## [Task to complete]
Output exactly the lines below, starting with the line that has "Զբոսաշրջություն (տուրիզմ). Իտալիա (69, 1111)" and going on through the line that has "Página Principal [menuitem] (1165, 113)", both included, and no other lines.

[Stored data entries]

= = =

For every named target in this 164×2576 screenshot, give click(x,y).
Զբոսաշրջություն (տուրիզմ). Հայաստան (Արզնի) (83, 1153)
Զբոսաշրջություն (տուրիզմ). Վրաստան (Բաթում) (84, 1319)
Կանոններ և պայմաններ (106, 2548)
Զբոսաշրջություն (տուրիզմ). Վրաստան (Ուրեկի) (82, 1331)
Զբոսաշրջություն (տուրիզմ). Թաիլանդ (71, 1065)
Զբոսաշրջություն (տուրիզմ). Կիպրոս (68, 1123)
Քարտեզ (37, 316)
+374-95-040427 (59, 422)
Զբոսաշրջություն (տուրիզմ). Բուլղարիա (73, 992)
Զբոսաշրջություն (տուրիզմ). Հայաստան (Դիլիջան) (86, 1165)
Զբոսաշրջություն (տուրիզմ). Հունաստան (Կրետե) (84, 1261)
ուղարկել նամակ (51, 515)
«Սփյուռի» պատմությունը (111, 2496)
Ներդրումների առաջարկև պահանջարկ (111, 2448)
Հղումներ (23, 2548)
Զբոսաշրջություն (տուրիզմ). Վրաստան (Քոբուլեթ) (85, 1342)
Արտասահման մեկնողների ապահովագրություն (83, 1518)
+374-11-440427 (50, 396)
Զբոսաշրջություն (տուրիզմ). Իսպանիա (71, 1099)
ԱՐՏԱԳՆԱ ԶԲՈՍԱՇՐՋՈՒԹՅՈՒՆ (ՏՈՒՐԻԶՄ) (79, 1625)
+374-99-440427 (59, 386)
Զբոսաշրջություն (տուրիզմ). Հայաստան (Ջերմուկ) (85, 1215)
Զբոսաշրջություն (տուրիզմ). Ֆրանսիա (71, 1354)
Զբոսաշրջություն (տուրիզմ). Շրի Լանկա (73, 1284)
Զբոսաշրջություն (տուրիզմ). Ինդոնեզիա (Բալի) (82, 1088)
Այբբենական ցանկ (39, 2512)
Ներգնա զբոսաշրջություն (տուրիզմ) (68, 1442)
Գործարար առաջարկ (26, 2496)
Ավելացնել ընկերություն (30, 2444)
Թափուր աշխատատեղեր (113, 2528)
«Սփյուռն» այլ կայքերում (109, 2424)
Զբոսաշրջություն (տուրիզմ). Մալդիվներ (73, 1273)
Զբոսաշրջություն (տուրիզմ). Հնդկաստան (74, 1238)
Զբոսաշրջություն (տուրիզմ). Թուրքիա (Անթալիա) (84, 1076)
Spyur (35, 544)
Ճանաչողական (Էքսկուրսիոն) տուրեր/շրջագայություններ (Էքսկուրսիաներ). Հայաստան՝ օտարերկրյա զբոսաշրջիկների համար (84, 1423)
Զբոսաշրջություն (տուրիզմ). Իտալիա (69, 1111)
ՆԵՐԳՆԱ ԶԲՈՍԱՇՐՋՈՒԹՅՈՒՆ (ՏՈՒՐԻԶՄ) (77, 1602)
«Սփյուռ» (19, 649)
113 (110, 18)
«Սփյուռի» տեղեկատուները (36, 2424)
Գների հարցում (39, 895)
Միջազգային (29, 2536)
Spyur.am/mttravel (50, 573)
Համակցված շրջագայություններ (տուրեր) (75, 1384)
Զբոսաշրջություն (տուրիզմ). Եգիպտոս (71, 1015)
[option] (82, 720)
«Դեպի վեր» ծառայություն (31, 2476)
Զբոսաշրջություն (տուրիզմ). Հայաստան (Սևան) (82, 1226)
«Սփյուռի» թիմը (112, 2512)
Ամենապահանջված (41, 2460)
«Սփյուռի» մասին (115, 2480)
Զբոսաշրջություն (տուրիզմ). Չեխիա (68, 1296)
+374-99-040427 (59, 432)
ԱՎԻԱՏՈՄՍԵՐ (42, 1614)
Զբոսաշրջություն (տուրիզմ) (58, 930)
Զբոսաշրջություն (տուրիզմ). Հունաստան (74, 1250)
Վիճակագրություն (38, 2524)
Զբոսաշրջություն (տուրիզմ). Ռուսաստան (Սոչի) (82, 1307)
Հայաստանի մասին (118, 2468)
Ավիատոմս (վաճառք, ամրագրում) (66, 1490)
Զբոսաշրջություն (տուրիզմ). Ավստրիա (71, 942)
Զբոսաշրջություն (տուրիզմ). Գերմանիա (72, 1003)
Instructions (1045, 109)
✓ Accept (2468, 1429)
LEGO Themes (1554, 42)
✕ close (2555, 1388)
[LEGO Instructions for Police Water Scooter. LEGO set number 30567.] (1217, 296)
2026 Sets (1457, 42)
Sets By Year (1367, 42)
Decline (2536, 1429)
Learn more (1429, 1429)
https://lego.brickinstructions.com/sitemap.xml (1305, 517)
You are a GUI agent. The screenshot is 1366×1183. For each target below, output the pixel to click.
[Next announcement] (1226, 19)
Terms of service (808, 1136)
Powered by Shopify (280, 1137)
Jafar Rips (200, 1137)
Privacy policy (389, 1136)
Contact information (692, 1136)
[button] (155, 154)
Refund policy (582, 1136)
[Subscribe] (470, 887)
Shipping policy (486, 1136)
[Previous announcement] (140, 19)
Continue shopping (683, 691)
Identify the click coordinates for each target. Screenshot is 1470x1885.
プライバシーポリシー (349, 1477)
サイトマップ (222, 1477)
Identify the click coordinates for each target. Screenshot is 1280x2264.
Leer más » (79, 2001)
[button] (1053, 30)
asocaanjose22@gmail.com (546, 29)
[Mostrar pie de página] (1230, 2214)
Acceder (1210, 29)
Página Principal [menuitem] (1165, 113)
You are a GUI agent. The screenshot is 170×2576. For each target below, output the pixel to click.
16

= = =

## [Response to this exercise]
Զբոսաշրջություն (տուրիզմ). Իտալիա (69, 1111)
ՆԵՐԳՆԱ ԶԲՈՍԱՇՐՋՈՒԹՅՈՒՆ (ՏՈՒՐԻԶՄ) (77, 1602)
«Սփյուռ» (19, 649)
113 (110, 18)
«Սփյուռի» տեղեկատուները (36, 2424)
Գների հարցում (39, 895)
Միջազգային (29, 2536)
Spyur.am/mttravel (50, 573)
Համակցված շրջագայություններ (տուրեր) (75, 1384)
Զբոսաշրջություն (տուրիզմ). Եգիպտոս (71, 1015)
[option] (82, 720)
«Դեպի վեր» ծառայություն (31, 2476)
Զբոսաշրջություն (տուրիզմ). Հայաստան (Սևան) (82, 1226)
«Սփյուռի» թիմը (112, 2512)
Ամենապահանջված (41, 2460)
«Սփյուռի» մասին (115, 2480)
Զբոսաշրջություն (տուրիզմ). Չեխիա (68, 1296)
+374-99-040427 (59, 432)
ԱՎԻԱՏՈՄՍԵՐ (42, 1614)
Զբոսաշրջություն (տուրիզմ) (58, 930)
Զբոսաշրջություն (տուրիզմ). Հունաստան (74, 1250)
Վիճակագրություն (38, 2524)
Զբոսաշրջություն (տուրիզմ). Ռուսաստան (Սոչի) (82, 1307)
Հայաստանի մասին (118, 2468)
Ավիատոմս (վաճառք, ամրագրում) (66, 1490)
Զբոսաշրջություն (տուրիզմ). Ավստրիա (71, 942)
Զբոսաշրջություն (տուրիզմ). Գերմանիա (72, 1003)
Instructions (1045, 109)
✓ Accept (2468, 1429)
LEGO Themes (1554, 42)
✕ close (2555, 1388)
[LEGO Instructions for Police Water Scooter. LEGO set number 30567.] (1217, 296)
2026 Sets (1457, 42)
Sets By Year (1367, 42)
Decline (2536, 1429)
Learn more (1429, 1429)
https://lego.brickinstructions.com/sitemap.xml (1305, 517)
You are a GUI agent. The screenshot is 1366×1183. For each target below, output the pixel to click.
[Next announcement] (1226, 19)
Terms of service (808, 1136)
Powered by Shopify (280, 1137)
Jafar Rips (200, 1137)
Privacy policy (389, 1136)
Contact information (692, 1136)
[button] (155, 154)
Refund policy (582, 1136)
[Subscribe] (470, 887)
Shipping policy (486, 1136)
[Previous announcement] (140, 19)
Continue shopping (683, 691)
Identify the click coordinates for each target. Screenshot is 1470x1885.
プライバシーポリシー (349, 1477)
サイトマップ (222, 1477)
Identify the click coordinates for each target. Screenshot is 1280x2264.
Leer más » (79, 2001)
[button] (1053, 30)
asocaanjose22@gmail.com (546, 29)
[Mostrar pie de página] (1230, 2214)
Acceder (1210, 29)
Página Principal [menuitem] (1165, 113)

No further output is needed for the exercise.